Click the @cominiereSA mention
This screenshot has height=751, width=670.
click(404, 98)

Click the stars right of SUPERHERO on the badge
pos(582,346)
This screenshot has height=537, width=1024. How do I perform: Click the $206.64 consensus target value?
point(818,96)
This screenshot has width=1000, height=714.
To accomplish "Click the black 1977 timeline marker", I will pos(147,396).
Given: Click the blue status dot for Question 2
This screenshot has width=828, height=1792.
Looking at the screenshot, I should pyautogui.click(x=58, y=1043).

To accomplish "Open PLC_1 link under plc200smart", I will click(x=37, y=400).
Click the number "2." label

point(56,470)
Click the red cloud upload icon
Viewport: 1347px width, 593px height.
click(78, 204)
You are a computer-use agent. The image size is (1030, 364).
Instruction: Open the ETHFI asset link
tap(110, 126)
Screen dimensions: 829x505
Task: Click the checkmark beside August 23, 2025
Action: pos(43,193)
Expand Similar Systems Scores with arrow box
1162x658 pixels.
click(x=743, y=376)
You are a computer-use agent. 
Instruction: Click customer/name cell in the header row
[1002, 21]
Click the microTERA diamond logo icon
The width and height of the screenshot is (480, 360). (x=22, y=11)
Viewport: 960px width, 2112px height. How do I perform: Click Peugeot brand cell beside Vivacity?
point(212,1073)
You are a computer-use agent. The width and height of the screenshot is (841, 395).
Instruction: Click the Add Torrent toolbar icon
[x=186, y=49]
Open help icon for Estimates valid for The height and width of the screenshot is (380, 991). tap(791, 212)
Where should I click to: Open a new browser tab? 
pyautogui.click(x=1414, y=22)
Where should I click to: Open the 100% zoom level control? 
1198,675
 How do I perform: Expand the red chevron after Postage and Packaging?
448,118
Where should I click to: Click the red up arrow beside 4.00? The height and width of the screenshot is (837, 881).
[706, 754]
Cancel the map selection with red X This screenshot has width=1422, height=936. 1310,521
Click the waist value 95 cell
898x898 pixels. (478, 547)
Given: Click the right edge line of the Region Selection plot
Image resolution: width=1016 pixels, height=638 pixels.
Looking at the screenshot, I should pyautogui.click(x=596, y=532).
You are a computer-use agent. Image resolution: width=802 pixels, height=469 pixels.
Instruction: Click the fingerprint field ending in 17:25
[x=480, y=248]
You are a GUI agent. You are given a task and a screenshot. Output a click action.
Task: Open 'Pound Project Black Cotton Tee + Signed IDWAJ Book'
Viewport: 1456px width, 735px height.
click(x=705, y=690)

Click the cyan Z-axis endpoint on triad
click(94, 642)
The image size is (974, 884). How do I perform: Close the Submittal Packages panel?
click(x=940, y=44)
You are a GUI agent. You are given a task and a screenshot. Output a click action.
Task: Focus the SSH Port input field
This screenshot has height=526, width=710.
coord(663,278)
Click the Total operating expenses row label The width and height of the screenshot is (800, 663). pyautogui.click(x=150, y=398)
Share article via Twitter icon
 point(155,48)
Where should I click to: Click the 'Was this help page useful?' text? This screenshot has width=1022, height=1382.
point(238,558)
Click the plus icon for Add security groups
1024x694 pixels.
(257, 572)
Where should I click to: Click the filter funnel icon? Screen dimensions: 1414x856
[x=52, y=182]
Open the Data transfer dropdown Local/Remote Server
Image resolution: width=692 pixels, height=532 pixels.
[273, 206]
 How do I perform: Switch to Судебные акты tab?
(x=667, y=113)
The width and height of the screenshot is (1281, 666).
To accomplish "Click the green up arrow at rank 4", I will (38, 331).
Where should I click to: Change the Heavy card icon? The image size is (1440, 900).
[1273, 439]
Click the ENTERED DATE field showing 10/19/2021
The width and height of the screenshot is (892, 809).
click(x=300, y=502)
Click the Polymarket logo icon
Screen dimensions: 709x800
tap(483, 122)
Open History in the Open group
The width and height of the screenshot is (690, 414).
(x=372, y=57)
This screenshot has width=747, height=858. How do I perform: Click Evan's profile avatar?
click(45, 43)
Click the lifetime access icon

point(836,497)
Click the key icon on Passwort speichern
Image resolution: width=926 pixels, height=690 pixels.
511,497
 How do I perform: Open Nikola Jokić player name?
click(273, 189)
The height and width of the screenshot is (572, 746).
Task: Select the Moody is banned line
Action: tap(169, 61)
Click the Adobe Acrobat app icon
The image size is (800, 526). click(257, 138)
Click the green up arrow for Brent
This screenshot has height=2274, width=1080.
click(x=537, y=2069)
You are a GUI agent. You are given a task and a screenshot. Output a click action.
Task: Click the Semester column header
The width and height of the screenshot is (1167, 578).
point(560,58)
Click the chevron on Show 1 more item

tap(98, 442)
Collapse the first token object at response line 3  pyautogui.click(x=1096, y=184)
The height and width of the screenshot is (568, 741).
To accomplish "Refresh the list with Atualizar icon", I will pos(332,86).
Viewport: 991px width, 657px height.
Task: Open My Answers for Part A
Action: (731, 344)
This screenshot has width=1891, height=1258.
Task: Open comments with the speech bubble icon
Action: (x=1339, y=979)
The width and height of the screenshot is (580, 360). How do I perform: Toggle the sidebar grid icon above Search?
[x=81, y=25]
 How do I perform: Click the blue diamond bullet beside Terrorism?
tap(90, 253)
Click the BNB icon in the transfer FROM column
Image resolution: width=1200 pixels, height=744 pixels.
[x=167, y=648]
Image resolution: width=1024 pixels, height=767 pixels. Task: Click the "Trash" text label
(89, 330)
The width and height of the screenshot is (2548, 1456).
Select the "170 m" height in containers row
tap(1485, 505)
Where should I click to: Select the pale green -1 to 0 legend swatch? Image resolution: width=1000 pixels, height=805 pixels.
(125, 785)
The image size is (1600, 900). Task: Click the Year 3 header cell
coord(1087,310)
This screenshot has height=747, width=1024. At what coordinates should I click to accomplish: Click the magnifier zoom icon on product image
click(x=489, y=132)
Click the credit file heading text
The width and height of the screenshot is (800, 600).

ACTION ITEM: Print the material once more, keeping every word as it is.

WRITTEN REPLY:
Click the @cominiereSA mention
This screenshot has height=751, width=670.
click(404, 98)

Click the stars right of SUPERHERO on the badge
pos(582,346)
This screenshot has height=537, width=1024. How do I perform: Click the $206.64 consensus target value?
point(818,96)
This screenshot has width=1000, height=714.
To accomplish "Click the black 1977 timeline marker", I will pos(147,396).
Given: Click the blue status dot for Question 2
This screenshot has width=828, height=1792.
Looking at the screenshot, I should pyautogui.click(x=58, y=1043).

To accomplish "Open PLC_1 link under plc200smart", I will click(x=37, y=400).
Click the number "2." label

point(56,470)
Click the red cloud upload icon
Viewport: 1347px width, 593px height.
click(78, 204)
You are a computer-use agent. The image size is (1030, 364).
Instruction: Open the ETHFI asset link
tap(110, 126)
Screen dimensions: 829x505
Task: Click the checkmark beside August 23, 2025
Action: pos(43,193)
Expand Similar Systems Scores with arrow box
1162x658 pixels.
click(x=743, y=376)
You are a computer-use agent. 
Instruction: Click customer/name cell in the header row
[1002, 21]
Click the microTERA diamond logo icon
The width and height of the screenshot is (480, 360). (x=22, y=11)
Viewport: 960px width, 2112px height. How do I perform: Click Peugeot brand cell beside Vivacity?
point(212,1073)
You are a computer-use agent. The width and height of the screenshot is (841, 395).
Instruction: Click the Add Torrent toolbar icon
[x=186, y=49]
Open help icon for Estimates valid for The height and width of the screenshot is (380, 991). tap(791, 212)
Where should I click to: Open a new browser tab? 
pyautogui.click(x=1414, y=22)
Where should I click to: Open the 100% zoom level control? 
1198,675
 How do I perform: Expand the red chevron after Postage and Packaging?
448,118
Where should I click to: Click the red up arrow beside 4.00? The height and width of the screenshot is (837, 881).
[706, 754]
Cancel the map selection with red X This screenshot has width=1422, height=936. 1310,521
Click the waist value 95 cell
898x898 pixels. (478, 547)
Given: Click the right edge line of the Region Selection plot
Image resolution: width=1016 pixels, height=638 pixels.
Looking at the screenshot, I should pyautogui.click(x=596, y=532).
You are a computer-use agent. Image resolution: width=802 pixels, height=469 pixels.
Instruction: Click the fingerprint field ending in 17:25
[x=480, y=248]
You are a GUI agent. You are given a task and a screenshot. Output a click action.
Task: Open 'Pound Project Black Cotton Tee + Signed IDWAJ Book'
Viewport: 1456px width, 735px height.
click(x=705, y=690)

Click the cyan Z-axis endpoint on triad
click(94, 642)
The image size is (974, 884). How do I perform: Close the Submittal Packages panel?
click(x=940, y=44)
You are a GUI agent. You are given a task and a screenshot. Output a click action.
Task: Focus the SSH Port input field
This screenshot has height=526, width=710.
coord(663,278)
Click the Total operating expenses row label The width and height of the screenshot is (800, 663). pyautogui.click(x=150, y=398)
Share article via Twitter icon
 point(155,48)
Where should I click to: Click the 'Was this help page useful?' text? This screenshot has width=1022, height=1382.
point(238,558)
Click the plus icon for Add security groups
1024x694 pixels.
(257, 572)
Where should I click to: Click the filter funnel icon? Screen dimensions: 1414x856
[x=52, y=182]
Open the Data transfer dropdown Local/Remote Server
Image resolution: width=692 pixels, height=532 pixels.
[273, 206]
 How do I perform: Switch to Судебные акты tab?
(x=667, y=113)
The width and height of the screenshot is (1281, 666).
To accomplish "Click the green up arrow at rank 4", I will (38, 331).
Where should I click to: Change the Heavy card icon? The image size is (1440, 900).
[1273, 439]
Click the ENTERED DATE field showing 10/19/2021
The width and height of the screenshot is (892, 809).
click(x=300, y=502)
Click the Polymarket logo icon
Screen dimensions: 709x800
tap(483, 122)
Open History in the Open group
The width and height of the screenshot is (690, 414).
(x=372, y=57)
This screenshot has width=747, height=858. How do I perform: Click Evan's profile avatar?
click(45, 43)
Click the lifetime access icon

point(836,497)
Click the key icon on Passwort speichern
Image resolution: width=926 pixels, height=690 pixels.
511,497
 How do I perform: Open Nikola Jokić player name?
click(273, 189)
The height and width of the screenshot is (572, 746).
Task: Select the Moody is banned line
Action: tap(169, 61)
Click the Adobe Acrobat app icon
The image size is (800, 526). click(257, 138)
Click the green up arrow for Brent
This screenshot has height=2274, width=1080.
click(x=537, y=2069)
You are a GUI agent. You are given a task and a screenshot. Output a click action.
Task: Click the Semester column header
The width and height of the screenshot is (1167, 578).
point(560,58)
Click the chevron on Show 1 more item

tap(98, 442)
Collapse the first token object at response line 3  pyautogui.click(x=1096, y=184)
The height and width of the screenshot is (568, 741).
To accomplish "Refresh the list with Atualizar icon", I will pos(332,86).
Viewport: 991px width, 657px height.
Task: Open My Answers for Part A
Action: (731, 344)
This screenshot has width=1891, height=1258.
Task: Open comments with the speech bubble icon
Action: (x=1339, y=979)
The width and height of the screenshot is (580, 360). How do I perform: Toggle the sidebar grid icon above Search?
[x=81, y=25]
 How do I perform: Click the blue diamond bullet beside Terrorism?
tap(90, 253)
Click the BNB icon in the transfer FROM column
Image resolution: width=1200 pixels, height=744 pixels.
[x=167, y=648]
Image resolution: width=1024 pixels, height=767 pixels. Task: Click the "Trash" text label
(89, 330)
The width and height of the screenshot is (2548, 1456).
Select the "170 m" height in containers row
tap(1485, 505)
Where should I click to: Select the pale green -1 to 0 legend swatch? Image resolution: width=1000 pixels, height=805 pixels.
(125, 785)
The image size is (1600, 900). Task: Click the Year 3 header cell
coord(1087,310)
This screenshot has height=747, width=1024. At what coordinates should I click to accomplish: Click the magnifier zoom icon on product image
click(x=489, y=132)
Click the credit file heading text
The width and height of the screenshot is (800, 600).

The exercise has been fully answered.